Comparison to C++/C# namespaces

In Quasar, every .q module has its own namespace, that is named after the module itself. When the .q module imports another module, its namespace is also included.

For example:

    // module1.q translated to C++
    namespace module1 {
        // Definitions
    }

    // module2.q translated to C++
    // import "module1.q"
    #include "module1.q"

    namespace module2 {
        using namespace module1;
    }

Example:

    % ===== concealed_incl.q =================
    import "system.q"

    function [] = my_method() concealed
        print "Great success!"
    end

    function [] = call_my_method()
        my_method()
    end

    % ===== concealed.q =================
    import "concealed_incl.q"

    function [] = my_method() concealed
        print "Second great success!"
    end

    function [] = main()

        call_my_method()  % Prints "Great success!"
        my_method() % Prints "Second great success!"

        % Note: cannot access functions from system.q from here,
        % an explicit import is needed.

    end

Explanation:

  • call_my_method() can only see my_method() in concealed_incl.q.
  • main() in concealed.q only has access to mymethod() declared in the same module.
  • Hence, my_method is defined twice, but private to each module.

Pre-processor branches

Sometimes there is a need to write code that is compiled conditionally, based on some input parameters.
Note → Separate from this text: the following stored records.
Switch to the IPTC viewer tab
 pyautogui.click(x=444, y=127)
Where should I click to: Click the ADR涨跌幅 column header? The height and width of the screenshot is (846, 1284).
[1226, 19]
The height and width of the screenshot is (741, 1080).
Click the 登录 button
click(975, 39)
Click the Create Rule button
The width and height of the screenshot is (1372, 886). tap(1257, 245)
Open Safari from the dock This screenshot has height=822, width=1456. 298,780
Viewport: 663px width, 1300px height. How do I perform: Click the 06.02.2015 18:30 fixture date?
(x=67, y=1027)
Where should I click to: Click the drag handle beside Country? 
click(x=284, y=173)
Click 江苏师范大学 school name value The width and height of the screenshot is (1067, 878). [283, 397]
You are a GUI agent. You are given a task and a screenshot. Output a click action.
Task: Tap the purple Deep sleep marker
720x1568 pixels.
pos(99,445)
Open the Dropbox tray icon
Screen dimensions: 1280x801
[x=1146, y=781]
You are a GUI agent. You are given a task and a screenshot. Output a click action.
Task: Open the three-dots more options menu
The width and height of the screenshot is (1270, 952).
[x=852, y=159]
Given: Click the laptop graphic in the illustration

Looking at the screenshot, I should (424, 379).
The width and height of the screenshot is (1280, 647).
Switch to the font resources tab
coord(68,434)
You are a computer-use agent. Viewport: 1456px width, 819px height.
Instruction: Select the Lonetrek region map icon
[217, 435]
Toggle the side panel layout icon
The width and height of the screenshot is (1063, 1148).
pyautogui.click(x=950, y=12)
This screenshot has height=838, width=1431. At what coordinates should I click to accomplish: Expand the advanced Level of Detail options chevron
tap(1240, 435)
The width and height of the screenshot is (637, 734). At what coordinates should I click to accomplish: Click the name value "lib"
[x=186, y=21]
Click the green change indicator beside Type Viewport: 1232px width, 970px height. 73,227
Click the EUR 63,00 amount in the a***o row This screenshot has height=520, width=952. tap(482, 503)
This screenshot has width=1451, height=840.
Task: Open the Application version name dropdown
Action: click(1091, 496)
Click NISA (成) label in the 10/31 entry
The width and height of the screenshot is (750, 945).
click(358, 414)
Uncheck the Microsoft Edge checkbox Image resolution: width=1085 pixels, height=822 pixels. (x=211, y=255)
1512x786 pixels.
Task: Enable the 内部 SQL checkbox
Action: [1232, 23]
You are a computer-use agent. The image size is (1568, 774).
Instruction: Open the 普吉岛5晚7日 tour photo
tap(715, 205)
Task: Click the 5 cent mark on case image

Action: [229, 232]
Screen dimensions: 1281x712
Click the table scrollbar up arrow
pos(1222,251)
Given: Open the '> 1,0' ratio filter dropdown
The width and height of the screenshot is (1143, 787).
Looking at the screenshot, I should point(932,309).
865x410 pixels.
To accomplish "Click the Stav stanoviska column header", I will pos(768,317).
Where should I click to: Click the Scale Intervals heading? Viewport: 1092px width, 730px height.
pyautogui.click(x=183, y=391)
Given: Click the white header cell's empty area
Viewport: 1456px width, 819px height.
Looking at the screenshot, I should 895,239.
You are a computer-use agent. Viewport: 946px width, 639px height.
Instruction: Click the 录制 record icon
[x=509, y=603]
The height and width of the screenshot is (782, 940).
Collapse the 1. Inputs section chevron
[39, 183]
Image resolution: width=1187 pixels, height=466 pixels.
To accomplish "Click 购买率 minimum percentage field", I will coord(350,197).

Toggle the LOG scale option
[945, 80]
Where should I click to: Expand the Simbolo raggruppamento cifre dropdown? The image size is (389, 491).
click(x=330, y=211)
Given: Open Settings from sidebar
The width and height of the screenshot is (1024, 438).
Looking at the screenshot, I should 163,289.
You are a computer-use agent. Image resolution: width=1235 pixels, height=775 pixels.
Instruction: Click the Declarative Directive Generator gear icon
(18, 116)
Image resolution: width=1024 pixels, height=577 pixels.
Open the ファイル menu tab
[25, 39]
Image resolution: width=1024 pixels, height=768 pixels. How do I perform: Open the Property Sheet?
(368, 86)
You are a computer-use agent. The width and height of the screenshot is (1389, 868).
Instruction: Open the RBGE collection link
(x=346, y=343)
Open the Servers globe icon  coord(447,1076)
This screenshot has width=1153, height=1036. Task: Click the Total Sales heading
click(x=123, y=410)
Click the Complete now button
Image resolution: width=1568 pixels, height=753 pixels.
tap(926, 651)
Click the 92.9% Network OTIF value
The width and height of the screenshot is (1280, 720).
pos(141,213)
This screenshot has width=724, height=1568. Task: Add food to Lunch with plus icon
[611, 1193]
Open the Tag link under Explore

For example in C, for a conversion from floating point to integer:

#define TARGET_PLATFORM_X86

#if TARGET_PLATFORM_X86
    int __declspec(naked) ftoi(float a)
    { _asm {
        movss       xmm0,   [esp+4]
        cvtss2si    eax,    xmm0
        ret
    }}
#else
    int ftoi(float a)
    {
        return (int) a;
    }
#endif

Quasar can now achieve something similar to the pre-processor directives, however not in the ugly C-style that allowed pre-processor branches to be intertwined with control structures (which hampers code walkers and debuggers). It just suffices to:

ROUNDING_ACTIVE = 1

if ROUNDING_ACTIVE
    ftoi = a -> int(round(a))
else
    ftoi = a -> int(a)
endif

Isn’t that convenient. Note that it is not necessary to tell the compiler that ROUNDING_ACTIVE is a constant (or pre-processor symbol), as the compiler can figure this out by itself. If you want to prevent yourself from later changing this constant at other locations in the code, you can express that the constant is not to be changed:

ROUNDING_ACTIVE:'const = 1

which is a short-hand (due to type inference) for

ROUNDING_ACTIVE:int'const = 1

Using the constant, the above branch will automatically be reduced to:

ftoi = a -> int(round(a))

Note that this only works with lambda expressions. For functions (whose names need to be unique), this should be done as follows:

function [retval : int] = ftoi(a)
    if ROUNDING_ACTIVE
        retval = int(round(a))
    else
        retval = int(a)
    endif
end

Again, there is no loss of performance (even when ftoi is a __device__ function).

And, no there are no inline assembler instructions, nor there will ever be. The Quasar code is supposed to be portable across different platforms. If you wish to use them, revert to a good macro assembler instead.